Probabilistic machine learning methods for automated radiation therapy treatment planning
Time: Wed 2021-12-15 14.00
Location: Sal F3 och , Lindstedtsvägen 26
Video link: https://kth-se.zoom.us/j/68119542297
Subject area: Applied and Computational Mathematics, Mathematical Statistics
Doctoral student: Tianfang Zhang , Matematisk statistik
Opponent: Professor Steve Jiang, UT Southwestern Medical Center
Supervisor: Professor Jimmy Olsson, Matematisk statistik
In this thesis, different parts of an automated process for radiation therapy treatment planning are investigated from a mathematical and computational perspective. Whereas traditional inverse planning is labor-intensive, often comprising several reiterations between treatment planner and physician before a plan can be approved, much of recent research have been aimed at using a data-driven approach by learning from historically delivered plans. Such an automated planning pipeline is commonly divided into a first part of predicting achievable values of dose-related quantities, and a second part of finding instructions to the treatment machine mimicking as best as possible the predicted values. Challenges associated with this type of prediction–mimicking workflow exist, however—for example, in typical applications, patient data is high-dimensional, scarce and has relatively low signal-to-noise ratio due to inter-planner variations, and significant information may be lost in the transition between prediction and mimicking.
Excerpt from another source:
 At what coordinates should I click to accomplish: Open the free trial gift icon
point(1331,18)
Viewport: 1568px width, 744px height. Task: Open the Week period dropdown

We propose to address these challenges through better probabilistic modeling of the predictive inferences of dose-related quantities and increased accuracy of the optimization functions used for dose mimicking. In particular, starting with the disconnect between conventional planning objectives and evaluation metrics, in the first paper, we establish a framework for handling dose statistics as optimization function constituents. Subsequently, in the second and fourth papers, we present ways of predicting spatial dose and dose statistics, respectively, in a probabilistically rigorous fashion, the latter application relying on the similarity-based mixture-of-experts model developed in the third paper. As a nonparametric Bayesian regression model, equipped with a mean-field and stochastic variational inference algorithm, this mixture-of-experts model is suitable for managing complex input–output relationships and skewed or multimodal distributions. The second and fourth papers also introduce dose mimicking objectives able to leverage predictive distributions of spatial dose and dose statistics. In the fifth paper, we further build upon the probabilistic paradigm, merging the fields of multicriteria optimization and automated planning to create a semiautomatic alternative workflow in which certain manual intervention is possible. Lastly, in the sixth paper, we present a means of incorporating robustness against geometric uncertainties into an automated planning pipeline.